» Problema breve 1
Escala las coordenadas de las respuestas del listado en la parte que empieza con la línea que contiene "The width and height of the screenshot is (1724, 871)." y termina con la que contiene "Click the tall", ambas incluidas. Reescribe esas líneas completas, sin omitir ninguna, multiplicando cada coordenada por 1,65 y redondeando a enteros con las mitades hacia arriba.

━━━ Texto seleccionado

Varios tipos de estructuras nerviosas dibujadas por Santiago Ramón y Cajal en 1894. Wellcome Library, Londres.
Unas décadas antes del enfrentamiento entre estos dos eminentes neurocientíficos, el padre de la histología moderna y el inventor de las disecciones, el francés Xavier Bichat, ya había dicho que desconfiaba del microscopio porque «cuando se mira en la oscuridad, cada cual ve a su manera». Igual que había sucedido antes con el astrónomo Johannes Hevelius, autor de las cartas estelares más precisas de su época a pesar de negarse a volver a utilizar el telescopio, resulta paradójico que el naturalista que descubrió la importancia de los tejidos en el cuerpo humano evitara y prohibiera a sus estudiantes el uso de microscopios. Su defensa del vitalismo frente al materialismo explicaba en parte su posición: pensaba que los organismos vivos se diferenciaban de los objetos inanimados en una fuerza vital difícil de aprehender por muy «abajo» que se mirara. Su rechazo llegaba al punto de menospreciar los hallazgos realizados por Leeuwenhoek, Malpighi y otros naturalistas anteriores con el argumento de que se buscaban «unas primeras causas inaccesibles que no añaden nada a las nociones fisiológicas». En su Anatomía general, Bichat advertía a sus lectores:
Abandonemos todas esas cuestiones vagas en las que ni la inspección ni la experiencia pueden guiarnos. Empecemos a estudiar la anatomía donde comienzan los órganos hasta quedar al alcance de nuestros sentidos. El progreso riguroso de las ciencias de este siglo no encaja en absoluto con esas hipótesis que no han sido más que una ficción frívola de una anatomía y fisiología generales en el siglo pasado.
Bichat despreciaba los métodos de observación que llegaban más lejos por su concepción de la vida como algo más allá de la pura materia, una visión que recibiría un duro golpe en 1828, cuando Friedrich Wöhler sintetizó por primera vez un compuesto orgánico, la urea, a partir de compuestos inorgánicos, lo que demostraba que no había ninguna diferencia «trascendental» entre ambos tipos de sustancias. Algo parecido al vitalismo le ocurrió a la discusión sobre la fiabilidad de lo observado y los criterios para su reproducción, ya fuera a través de ilustraciones o fotografías: se agotó en sí misma con los nuevos descubrimientos. Discutir sobre si era mejor ver las cosas a través de un instrumento de amplificación, o si era preferible dibujarlo a través del filtro del ojo humano o fotografiarlo, perdió parte del sentido con la llegada del siglo XX y el descubrimiento de un hecho esencial: existían límites más allá del cual los instrumentos ópticos y la tecnología no podían llegar.

━━━━━━
━━━ Conjunto de datos

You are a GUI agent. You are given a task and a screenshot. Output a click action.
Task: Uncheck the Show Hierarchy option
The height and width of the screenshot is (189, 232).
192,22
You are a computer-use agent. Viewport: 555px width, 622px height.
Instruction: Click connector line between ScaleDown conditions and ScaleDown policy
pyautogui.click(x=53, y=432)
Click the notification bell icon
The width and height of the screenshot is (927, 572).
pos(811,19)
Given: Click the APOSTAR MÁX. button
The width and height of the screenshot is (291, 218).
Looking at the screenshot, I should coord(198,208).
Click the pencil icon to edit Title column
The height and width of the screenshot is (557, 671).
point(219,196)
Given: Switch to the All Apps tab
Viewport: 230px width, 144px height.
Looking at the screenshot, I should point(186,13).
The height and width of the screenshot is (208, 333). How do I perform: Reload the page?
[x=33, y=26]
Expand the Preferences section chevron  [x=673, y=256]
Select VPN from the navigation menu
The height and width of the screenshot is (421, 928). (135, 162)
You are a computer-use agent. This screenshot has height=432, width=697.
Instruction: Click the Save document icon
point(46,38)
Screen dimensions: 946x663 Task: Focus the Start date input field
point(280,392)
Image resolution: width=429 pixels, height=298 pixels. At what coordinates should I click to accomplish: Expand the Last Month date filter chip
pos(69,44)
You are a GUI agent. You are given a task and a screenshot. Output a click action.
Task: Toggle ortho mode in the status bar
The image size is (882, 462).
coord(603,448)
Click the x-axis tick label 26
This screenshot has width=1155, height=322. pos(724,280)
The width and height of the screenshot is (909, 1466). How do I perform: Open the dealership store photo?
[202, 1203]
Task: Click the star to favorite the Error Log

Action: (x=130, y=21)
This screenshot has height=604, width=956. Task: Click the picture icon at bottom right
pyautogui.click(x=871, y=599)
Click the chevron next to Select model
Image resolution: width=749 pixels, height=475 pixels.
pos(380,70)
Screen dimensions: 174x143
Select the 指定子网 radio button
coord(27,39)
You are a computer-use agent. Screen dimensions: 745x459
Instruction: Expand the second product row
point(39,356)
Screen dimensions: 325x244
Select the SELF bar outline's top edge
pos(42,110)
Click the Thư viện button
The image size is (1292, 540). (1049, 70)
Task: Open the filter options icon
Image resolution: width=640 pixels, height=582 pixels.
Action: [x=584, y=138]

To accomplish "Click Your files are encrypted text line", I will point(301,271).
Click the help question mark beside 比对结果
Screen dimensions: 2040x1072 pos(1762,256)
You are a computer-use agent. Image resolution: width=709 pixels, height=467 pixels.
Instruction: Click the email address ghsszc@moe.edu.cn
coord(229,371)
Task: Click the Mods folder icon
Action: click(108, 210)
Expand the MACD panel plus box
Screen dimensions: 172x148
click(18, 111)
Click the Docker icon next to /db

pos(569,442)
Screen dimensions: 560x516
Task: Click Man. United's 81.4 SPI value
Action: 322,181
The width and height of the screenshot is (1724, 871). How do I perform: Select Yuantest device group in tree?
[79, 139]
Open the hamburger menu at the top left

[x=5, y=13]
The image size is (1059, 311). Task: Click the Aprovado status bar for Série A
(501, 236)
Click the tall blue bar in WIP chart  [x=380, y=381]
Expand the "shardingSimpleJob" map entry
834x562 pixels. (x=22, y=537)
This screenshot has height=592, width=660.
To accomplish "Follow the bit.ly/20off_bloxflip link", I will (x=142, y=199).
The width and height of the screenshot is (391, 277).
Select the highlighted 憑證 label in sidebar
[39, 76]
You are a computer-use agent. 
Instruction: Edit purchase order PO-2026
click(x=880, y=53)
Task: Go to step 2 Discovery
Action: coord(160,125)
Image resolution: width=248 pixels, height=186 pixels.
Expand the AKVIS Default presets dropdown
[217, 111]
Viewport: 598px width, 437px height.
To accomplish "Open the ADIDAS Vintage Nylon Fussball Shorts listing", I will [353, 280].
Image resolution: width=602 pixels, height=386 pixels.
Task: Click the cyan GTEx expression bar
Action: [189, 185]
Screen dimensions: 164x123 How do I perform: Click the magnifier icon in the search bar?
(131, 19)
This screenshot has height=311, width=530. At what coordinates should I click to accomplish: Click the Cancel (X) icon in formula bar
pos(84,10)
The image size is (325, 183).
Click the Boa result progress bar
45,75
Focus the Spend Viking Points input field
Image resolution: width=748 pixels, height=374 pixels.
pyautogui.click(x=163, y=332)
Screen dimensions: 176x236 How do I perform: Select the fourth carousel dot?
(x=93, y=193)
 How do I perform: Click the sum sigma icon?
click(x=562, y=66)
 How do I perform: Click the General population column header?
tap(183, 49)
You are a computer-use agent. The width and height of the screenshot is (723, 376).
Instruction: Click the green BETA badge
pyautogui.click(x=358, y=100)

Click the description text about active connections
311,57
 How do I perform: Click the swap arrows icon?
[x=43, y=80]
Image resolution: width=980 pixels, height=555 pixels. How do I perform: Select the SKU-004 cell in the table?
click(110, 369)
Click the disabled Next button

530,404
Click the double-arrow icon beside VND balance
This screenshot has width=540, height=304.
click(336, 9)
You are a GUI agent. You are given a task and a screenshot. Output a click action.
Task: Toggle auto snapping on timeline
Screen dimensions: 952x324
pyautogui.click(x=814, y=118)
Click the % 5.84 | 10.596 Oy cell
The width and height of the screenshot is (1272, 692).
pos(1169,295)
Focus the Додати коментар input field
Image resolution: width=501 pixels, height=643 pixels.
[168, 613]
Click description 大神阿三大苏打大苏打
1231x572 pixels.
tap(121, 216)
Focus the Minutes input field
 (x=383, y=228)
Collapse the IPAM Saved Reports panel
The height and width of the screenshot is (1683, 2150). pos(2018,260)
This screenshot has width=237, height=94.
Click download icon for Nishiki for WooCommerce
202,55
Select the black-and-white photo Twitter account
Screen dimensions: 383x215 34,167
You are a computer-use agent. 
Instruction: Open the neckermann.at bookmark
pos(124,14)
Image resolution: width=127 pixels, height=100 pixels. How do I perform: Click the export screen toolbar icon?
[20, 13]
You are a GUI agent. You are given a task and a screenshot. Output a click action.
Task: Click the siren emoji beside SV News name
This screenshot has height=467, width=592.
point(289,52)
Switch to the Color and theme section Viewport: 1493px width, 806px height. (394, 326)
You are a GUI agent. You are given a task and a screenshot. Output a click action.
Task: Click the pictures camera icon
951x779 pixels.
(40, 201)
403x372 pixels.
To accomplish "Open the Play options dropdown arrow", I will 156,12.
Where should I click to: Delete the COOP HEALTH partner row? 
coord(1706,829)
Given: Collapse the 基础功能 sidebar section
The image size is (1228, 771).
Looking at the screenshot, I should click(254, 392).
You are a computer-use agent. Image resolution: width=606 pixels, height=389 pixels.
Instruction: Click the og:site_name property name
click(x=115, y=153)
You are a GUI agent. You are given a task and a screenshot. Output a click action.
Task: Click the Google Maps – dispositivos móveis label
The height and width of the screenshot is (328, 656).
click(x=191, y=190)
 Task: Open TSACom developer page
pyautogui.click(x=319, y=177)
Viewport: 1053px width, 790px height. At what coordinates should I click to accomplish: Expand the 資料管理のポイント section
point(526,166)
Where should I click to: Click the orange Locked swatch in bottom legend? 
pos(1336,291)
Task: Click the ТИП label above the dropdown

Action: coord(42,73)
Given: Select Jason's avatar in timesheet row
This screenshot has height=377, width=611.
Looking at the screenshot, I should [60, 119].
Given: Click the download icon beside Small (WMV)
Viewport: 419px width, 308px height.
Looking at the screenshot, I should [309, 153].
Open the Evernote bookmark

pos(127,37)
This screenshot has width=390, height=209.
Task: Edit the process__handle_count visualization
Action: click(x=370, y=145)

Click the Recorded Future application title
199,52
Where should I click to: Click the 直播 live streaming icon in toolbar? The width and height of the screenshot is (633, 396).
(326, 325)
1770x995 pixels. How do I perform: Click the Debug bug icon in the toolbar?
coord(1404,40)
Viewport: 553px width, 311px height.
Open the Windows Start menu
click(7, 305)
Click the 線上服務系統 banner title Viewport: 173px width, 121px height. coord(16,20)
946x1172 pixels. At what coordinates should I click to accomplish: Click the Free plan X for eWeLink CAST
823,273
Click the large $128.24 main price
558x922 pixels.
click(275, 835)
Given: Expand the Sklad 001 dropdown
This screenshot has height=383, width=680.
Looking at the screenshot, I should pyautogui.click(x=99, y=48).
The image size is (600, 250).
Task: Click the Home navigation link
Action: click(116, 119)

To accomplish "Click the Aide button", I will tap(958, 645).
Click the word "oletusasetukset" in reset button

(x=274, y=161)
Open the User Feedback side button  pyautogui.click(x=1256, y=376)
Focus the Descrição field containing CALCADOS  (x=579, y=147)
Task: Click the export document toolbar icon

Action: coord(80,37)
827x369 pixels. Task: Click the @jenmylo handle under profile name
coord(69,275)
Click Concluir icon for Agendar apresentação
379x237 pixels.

━━━━━━

» Problema breve 2
Retoma el texto sobre Bichat, el microscopio y los límites de la observación, y continúalo desde donde se detiene.

» Respuesta 1
The width and height of the screenshot is (1724, 871). How do I perform: Select Yuantest device group in tree?
[130, 229]
Open the hamburger menu at the top left

[x=8, y=21]
The image size is (1059, 311). Task: Click the Aprovado status bar for Série A
(827, 389)
Click the tall blue bar in WIP chart  [x=627, y=629]

» Respuesta 2
Uno de los primeros en describir este límite en el ámbito de la observación con telescopios fue el astrónomo inglés William Rutter Dawes, a quien llamaban «ojo de águila» por su agudeza visual. Hacia 1867 Dawes había realizado un montón de pruebas con telescopios y determinó que existía un punto a partir del cual estos no permitían distinguir una estrella doble, o dos puntos brillantes superpuestos, en función de su abertura. O lo que es lo mismo, que existía un límite de difracción de la luz. Para entender cómo influyen la distancia y el diámetro del instrumento en una observación, imagina que estás en mitad de la noche y ves un punto de luz en el horizonte. Alguna vez te habrá pasado que tomas ese punto de luz por una motocicleta y hasta que no está más cerca no te das cuenta de que lo que viene hacia ti es en realidad un coche, con dos focos de luz separados. Esto se debe básicamente a dos cosas: el tamaño del agujero por el que pasa la luz a tus ojos —la pupila— y el tamaño de la onda de luz que llega hasta ellos. Ojos más grandes o telescopios con más abertura son capaces de diferenciar mejor objetos pequeños en la distancia, cuando las ondas de uno —como sucede con los dos faros del coche— interfieren con las del otro.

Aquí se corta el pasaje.